Individual Challenge: Stop using violence or get someone you know to stop using violence.
- A major issue with gun violence is the killing of innocent Philadelphians, many in their youth, who are caught in the crossfire of shootings. How do traditional gun violence initiatives fall short by not reaching the perpetrators of the violence?
- Gun violence is an issue that has persisted for decades in Philadelphia, and the seemingly endless nature of this cycle may discourage people from seeking solutions. How can we re-engage community members to become active and incite hope for a less violent future?
- What can you do to support community initiatives to fight gun violence?
- Why hasn’t funding for “violence interrupters” and police worked to curb gun violence in Philadelphia in the past?
- The article explains the new gun violence initiative, Group Violence Intervention or GVI, as “a much-needed Band-Aid” but not a long-term solution. Is it better to invest in a shorter-term solution with faster measurable results, or a longer term solution that will work to unravel gun violence at the root? How do we balance the need for both of these types of programs?
- Do you have any ideas for solutions that would be less invasive and more effective than GVI?
- How is gun violence rooted in generational poverty and systemic racism? Why is it important to make the voices of the young black male community heard when discussing the issue of gun violence?
- The article suggests implementing more social workers in schools, ensuring equal opportunities for all races, and bringing outreach groups together for a common goal. Can you work towards making these implementations in your own community?
Problem: In 2019, 28% of Philadelphia’s registered voters voted.
System Challenge: Get all eligible voters in your community to vote in every election.
Individual Challenge: Vote in every election or get 1 person you know who doesn’t vote to vote in every election.
- Why is the collaboration between the National Urban League, a Black civil rights organization, and the Anti-Defamation League, a Jewish civil rights organization, relevant and revolutionary in Philadelphia’s current political and social climate?
- Can you empower minority groups, especially youth, in your community to engage in the voting system?

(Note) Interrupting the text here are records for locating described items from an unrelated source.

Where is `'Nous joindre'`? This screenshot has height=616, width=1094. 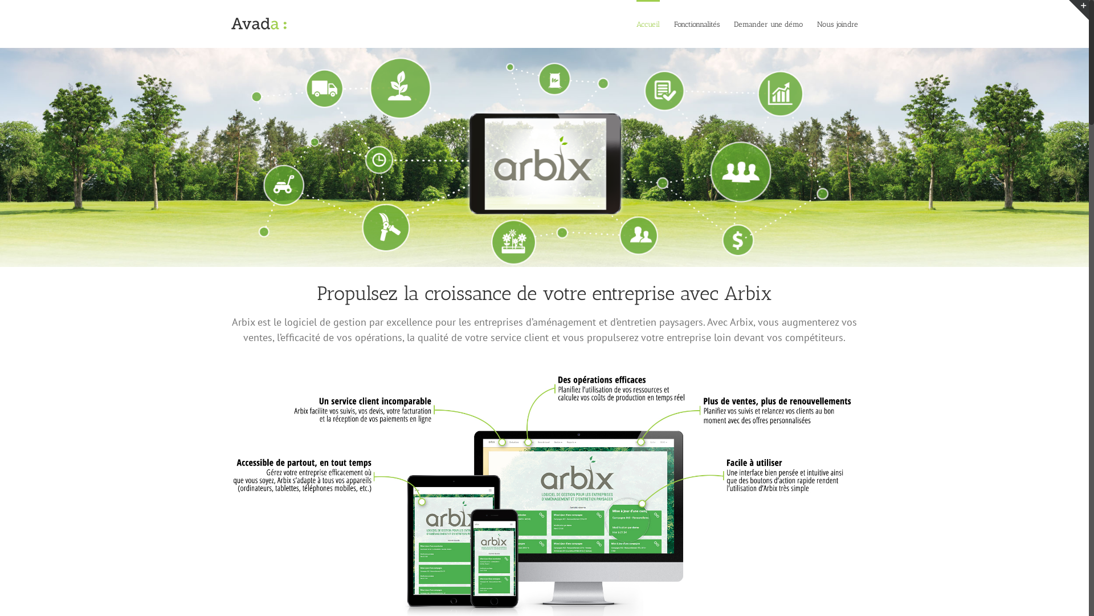
'Nous joindre' is located at coordinates (817, 23).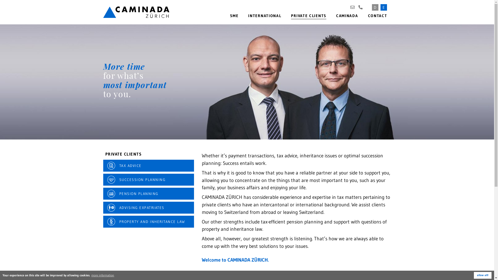 The image size is (498, 280). I want to click on 'CONTACT', so click(377, 16).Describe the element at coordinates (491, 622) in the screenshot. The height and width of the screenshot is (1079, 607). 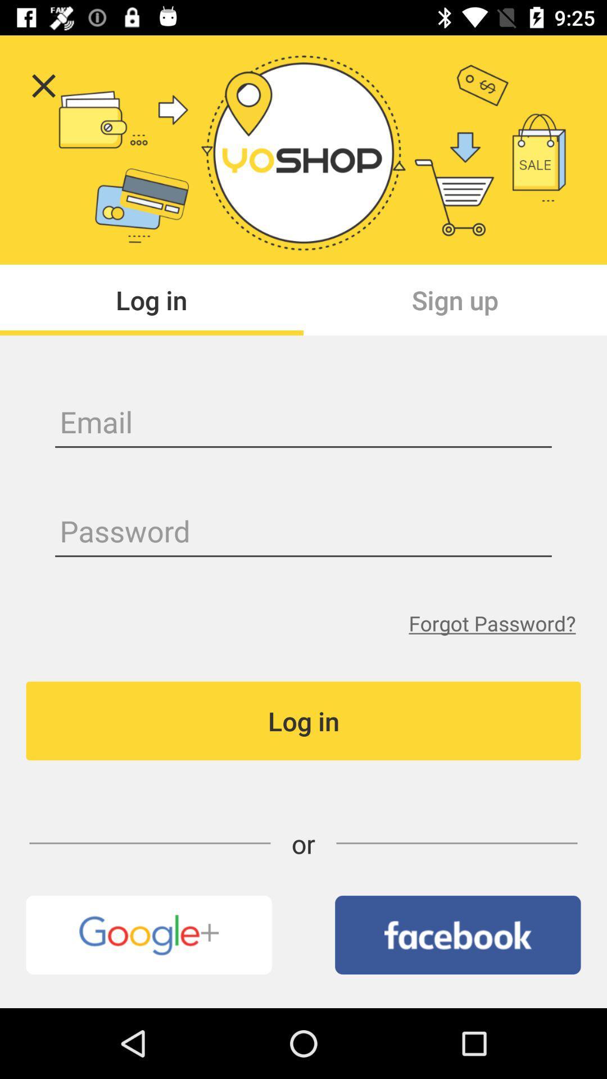
I see `forgot password?` at that location. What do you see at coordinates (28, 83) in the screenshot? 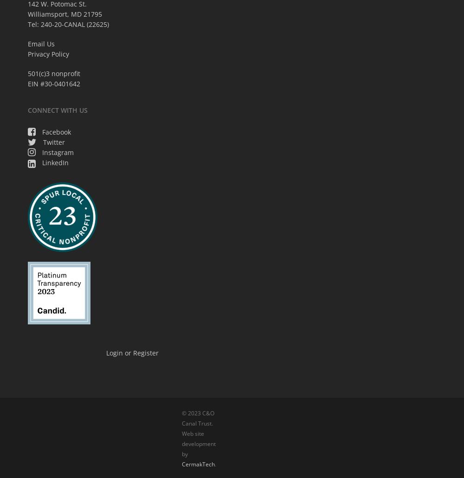
I see `'EIN #30-0401642'` at bounding box center [28, 83].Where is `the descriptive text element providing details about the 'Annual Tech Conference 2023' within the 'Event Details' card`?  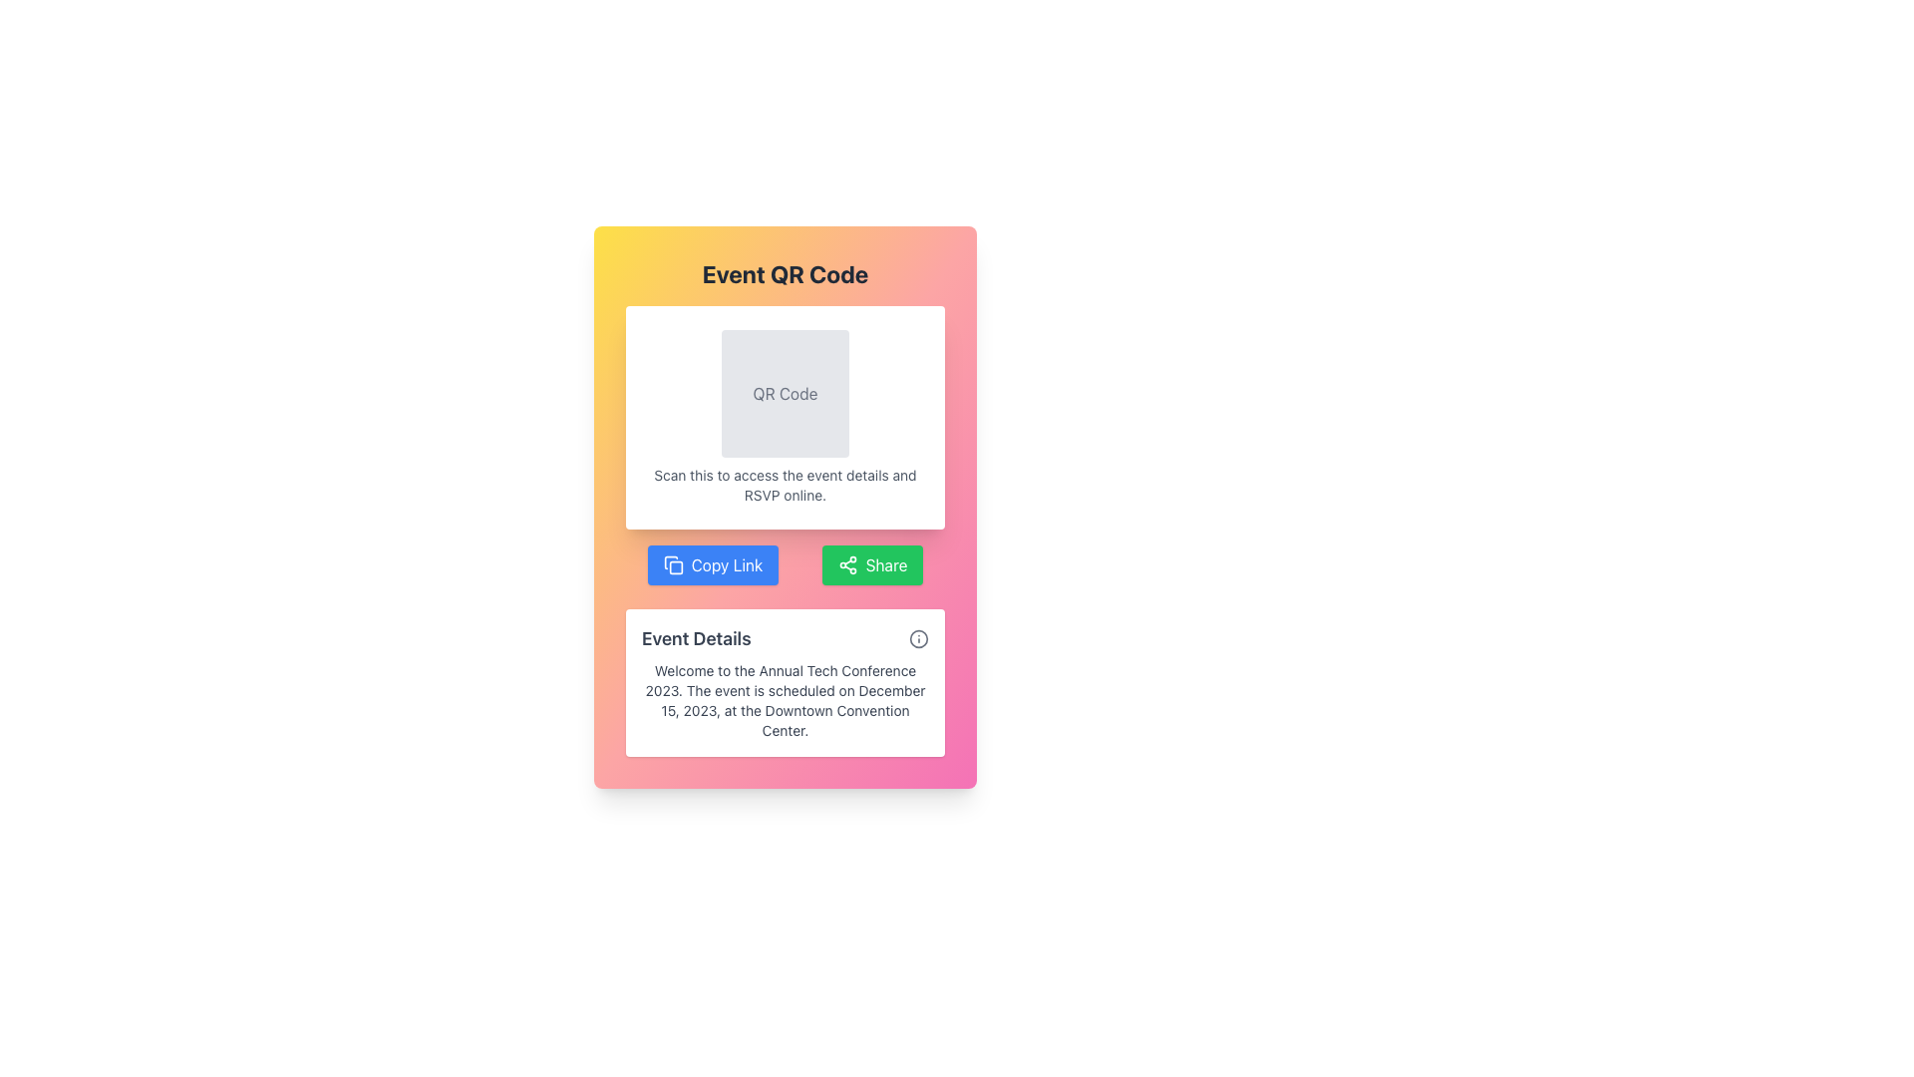 the descriptive text element providing details about the 'Annual Tech Conference 2023' within the 'Event Details' card is located at coordinates (784, 699).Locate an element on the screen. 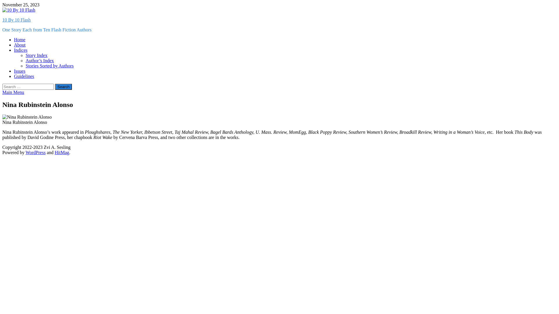  'Story Index' is located at coordinates (36, 55).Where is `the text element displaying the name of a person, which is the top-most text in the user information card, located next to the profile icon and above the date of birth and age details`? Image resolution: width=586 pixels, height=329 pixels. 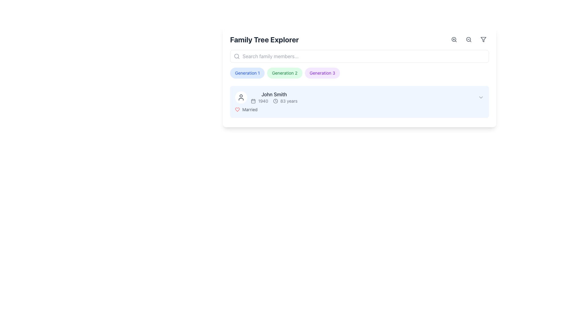 the text element displaying the name of a person, which is the top-most text in the user information card, located next to the profile icon and above the date of birth and age details is located at coordinates (274, 94).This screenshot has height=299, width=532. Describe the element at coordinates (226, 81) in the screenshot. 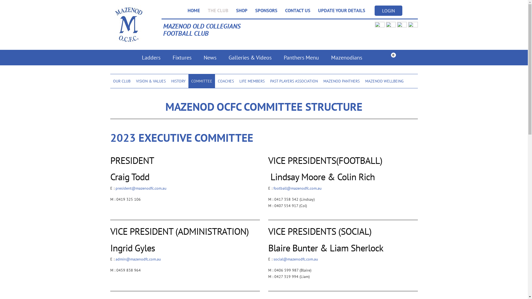

I see `'COACHES'` at that location.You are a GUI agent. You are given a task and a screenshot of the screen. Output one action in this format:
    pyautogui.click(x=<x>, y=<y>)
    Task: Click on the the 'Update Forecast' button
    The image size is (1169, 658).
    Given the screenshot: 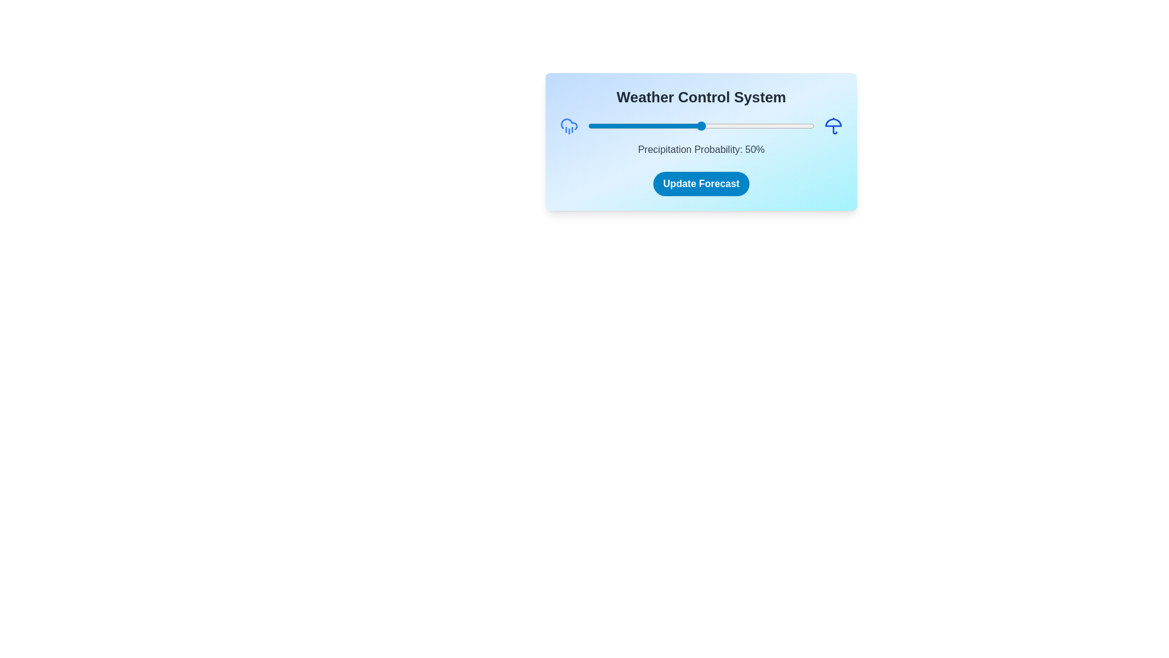 What is the action you would take?
    pyautogui.click(x=701, y=183)
    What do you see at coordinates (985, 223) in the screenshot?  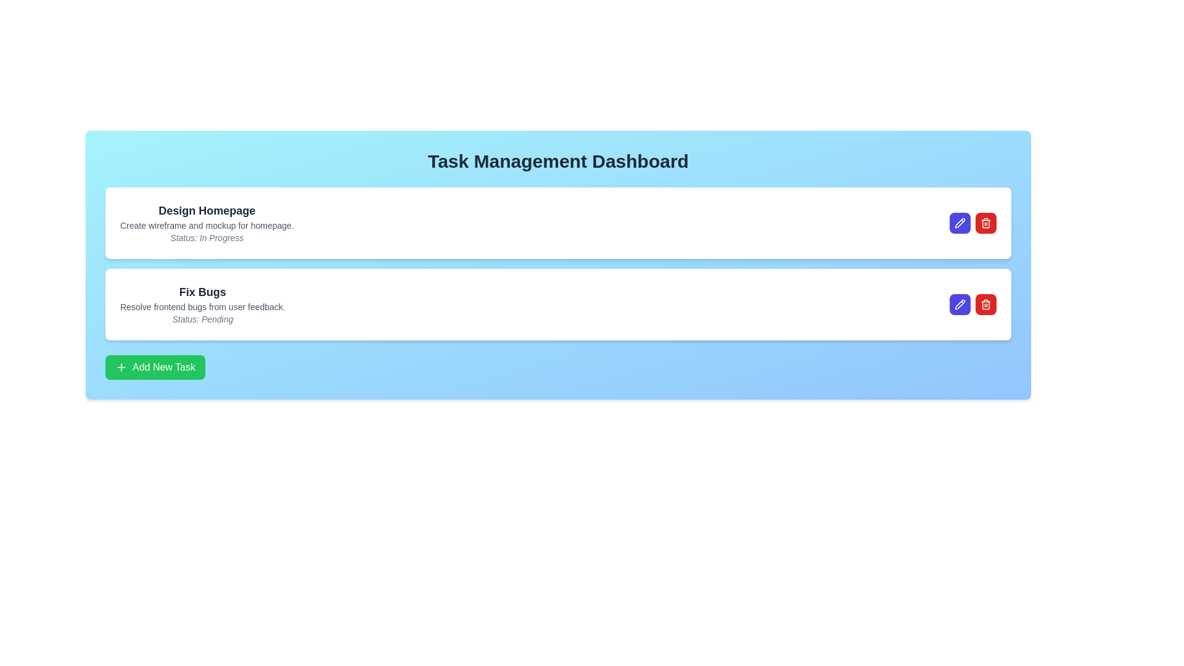 I see `the red trash bin icon button located within a red circular button background with a white border, situated to the right of the second task item in a vertical task list` at bounding box center [985, 223].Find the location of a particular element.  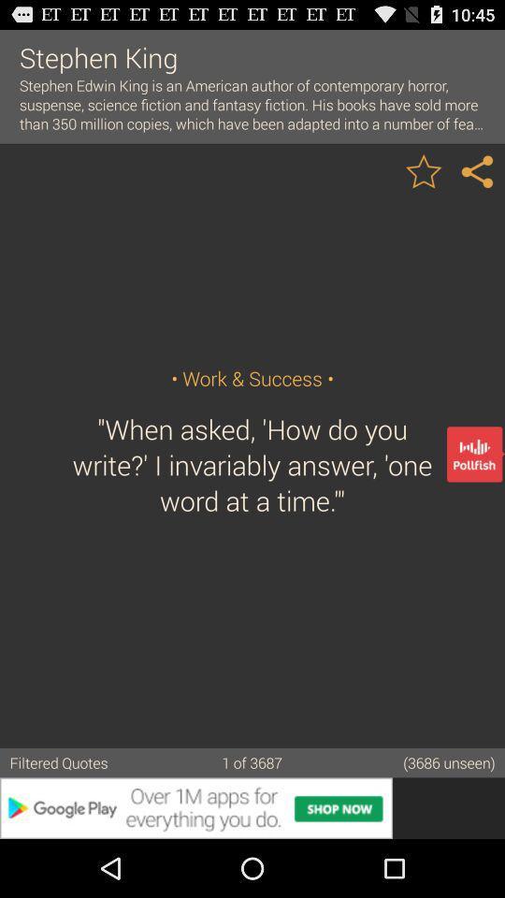

share the article is located at coordinates (478, 170). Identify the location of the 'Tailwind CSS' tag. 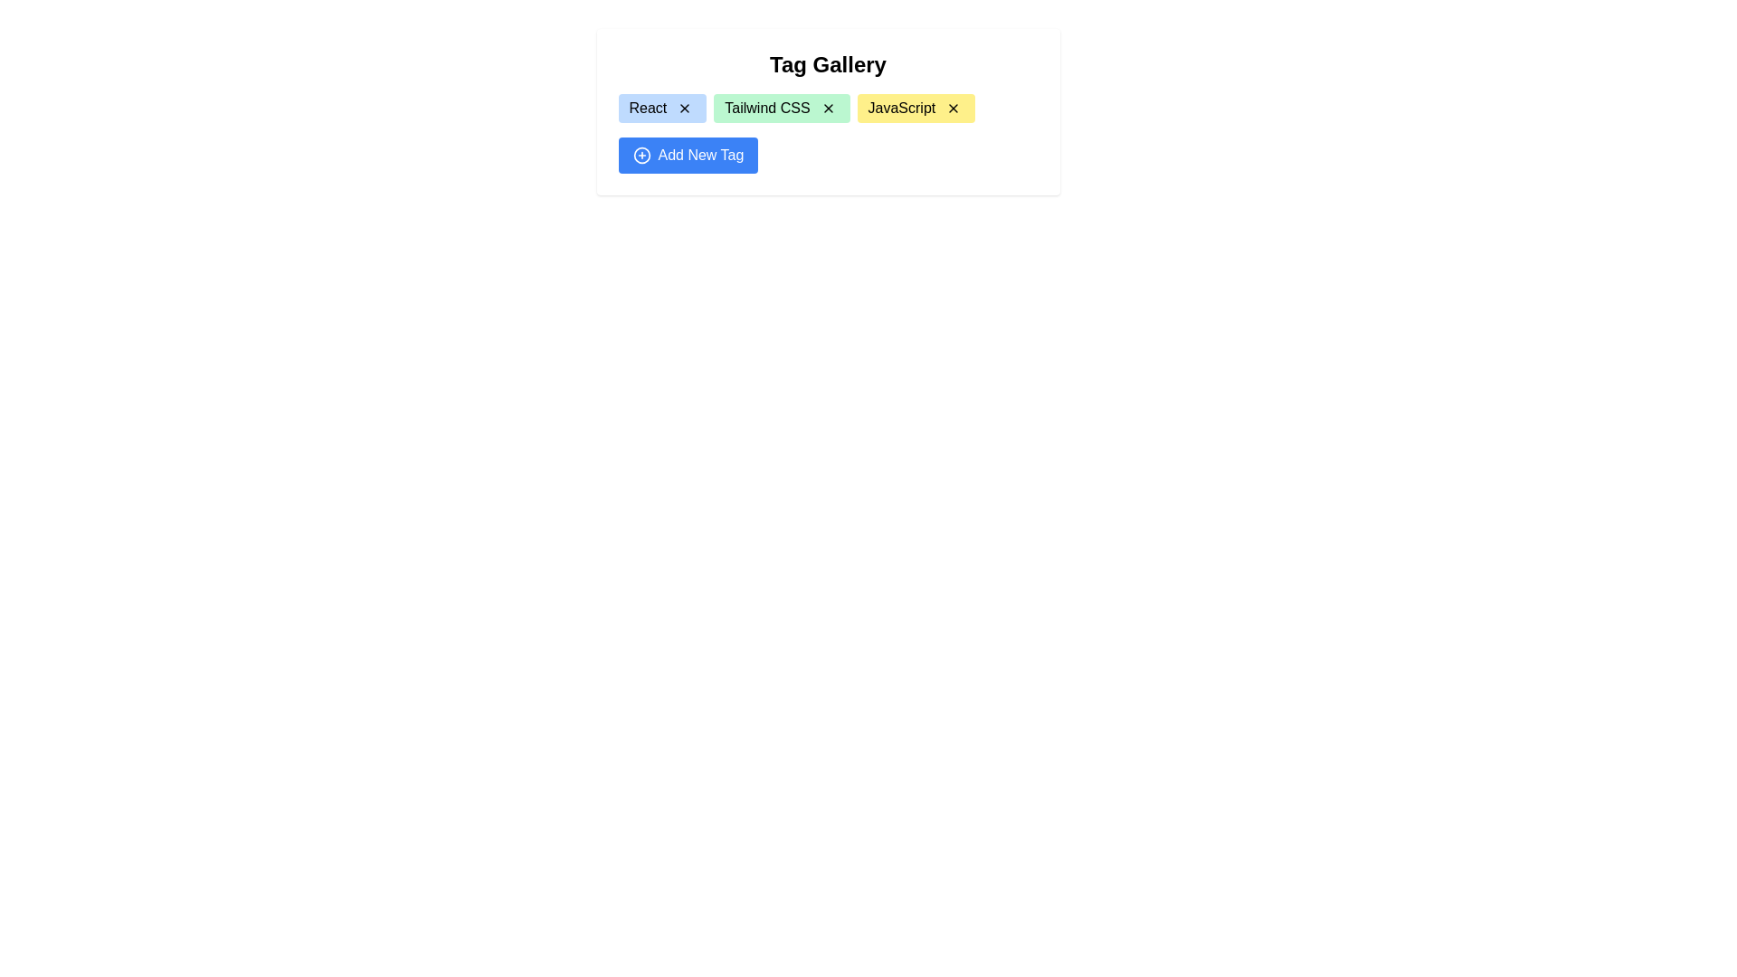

- Young people are uniquely equipped with the ability to navigate social networks and share information broadly and quickly. How can encouraging civic engagement and involvement among young people lead to higher voter turnout in future elections?
- Can you host a similar event in your area or volunteer as a poll worker?
- How does this voting option allow the best of both worlds for people who feel uncomfortable voting in person on election day during the pandemic but also do not want to vote by mail?
- Could this voting option become a permanent part of elections? What are other new avenues that we could implement in the voting system and other government systems to ensure maximum civic participation?